Records for the exercise Start Marker

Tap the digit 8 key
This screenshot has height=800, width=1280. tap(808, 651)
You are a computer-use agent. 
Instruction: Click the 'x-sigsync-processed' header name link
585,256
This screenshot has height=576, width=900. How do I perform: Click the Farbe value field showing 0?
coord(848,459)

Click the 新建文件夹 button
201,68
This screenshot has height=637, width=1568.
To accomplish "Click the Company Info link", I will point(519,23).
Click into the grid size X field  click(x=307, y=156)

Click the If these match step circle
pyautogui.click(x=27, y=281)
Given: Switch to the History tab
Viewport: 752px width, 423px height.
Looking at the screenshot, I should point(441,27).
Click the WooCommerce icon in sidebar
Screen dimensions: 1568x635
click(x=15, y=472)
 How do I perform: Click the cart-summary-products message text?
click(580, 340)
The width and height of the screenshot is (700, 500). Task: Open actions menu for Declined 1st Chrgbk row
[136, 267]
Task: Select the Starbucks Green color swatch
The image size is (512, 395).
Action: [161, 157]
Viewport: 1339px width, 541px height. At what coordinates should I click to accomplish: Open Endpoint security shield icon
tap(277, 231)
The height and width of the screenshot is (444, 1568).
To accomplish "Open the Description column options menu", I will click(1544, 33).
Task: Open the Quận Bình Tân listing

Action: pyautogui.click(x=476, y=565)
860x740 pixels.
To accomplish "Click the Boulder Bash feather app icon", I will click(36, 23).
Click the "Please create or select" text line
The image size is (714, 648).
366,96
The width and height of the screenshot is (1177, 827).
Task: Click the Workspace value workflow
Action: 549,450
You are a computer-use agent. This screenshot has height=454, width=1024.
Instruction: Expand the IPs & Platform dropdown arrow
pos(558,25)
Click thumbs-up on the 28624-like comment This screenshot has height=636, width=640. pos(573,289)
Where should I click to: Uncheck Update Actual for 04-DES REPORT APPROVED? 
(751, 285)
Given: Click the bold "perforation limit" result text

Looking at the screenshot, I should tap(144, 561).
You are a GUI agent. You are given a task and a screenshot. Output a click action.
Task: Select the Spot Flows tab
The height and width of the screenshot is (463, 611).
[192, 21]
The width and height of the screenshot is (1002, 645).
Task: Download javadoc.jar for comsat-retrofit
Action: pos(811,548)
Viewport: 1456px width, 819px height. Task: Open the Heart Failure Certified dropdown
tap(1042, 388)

Records for the exercise End Marker

Requirement:
If a line above holds the string "agent", copy it out.

Your solution:
You are a computer-use agent. 
You are a computer-use agent. This screenshot has height=454, width=1024.
You are a GUI agent. You are given a task and a screenshot. Output a click action.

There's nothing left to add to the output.